Work item — After locating the line that holds "You are a computer-use", repeat it and each following line exactly until the material ends, skipping pictures.

Input material —
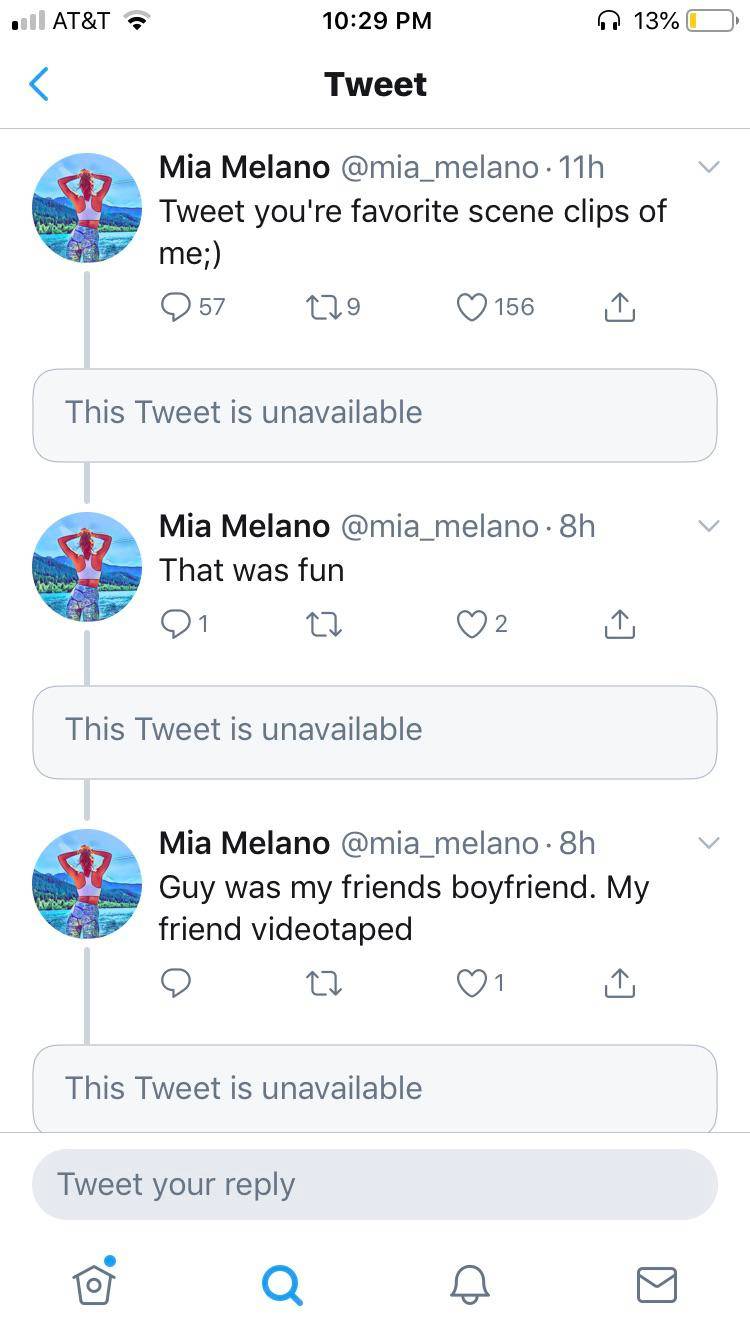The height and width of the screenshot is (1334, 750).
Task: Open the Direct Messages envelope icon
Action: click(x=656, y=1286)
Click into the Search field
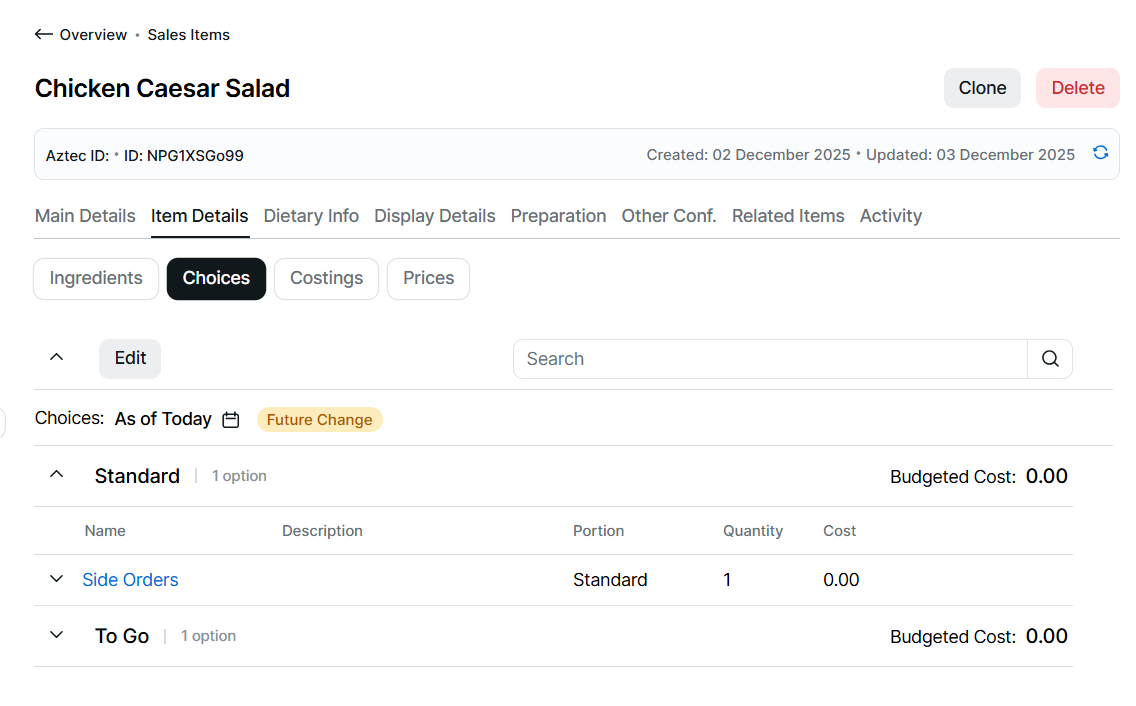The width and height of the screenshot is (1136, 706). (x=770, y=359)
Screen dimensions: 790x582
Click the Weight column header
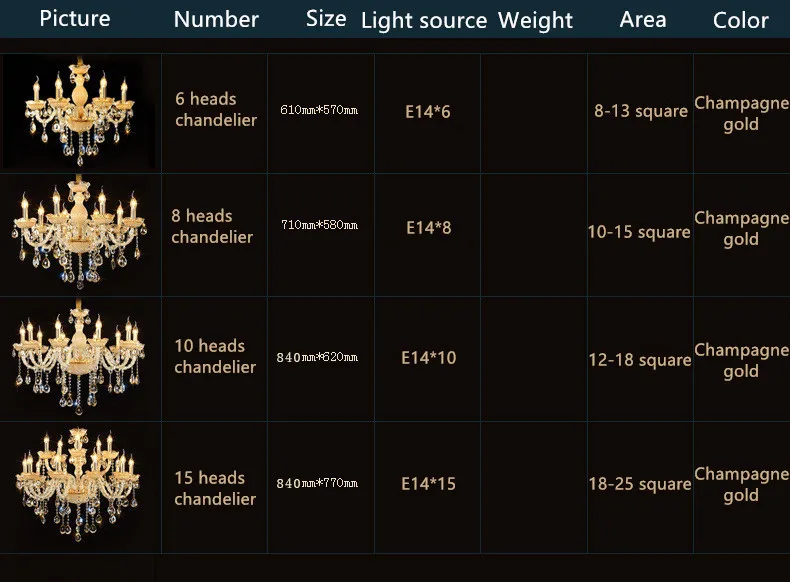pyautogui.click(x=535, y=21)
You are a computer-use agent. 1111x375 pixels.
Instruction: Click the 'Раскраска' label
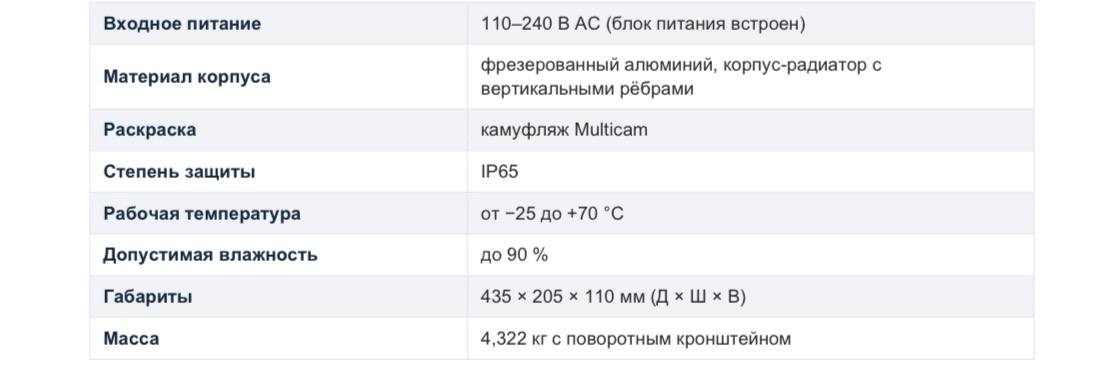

Solution for this task —
You are a computer-use agent. 1111x375 pixels.
Instruction: Click the 'Раскраска' label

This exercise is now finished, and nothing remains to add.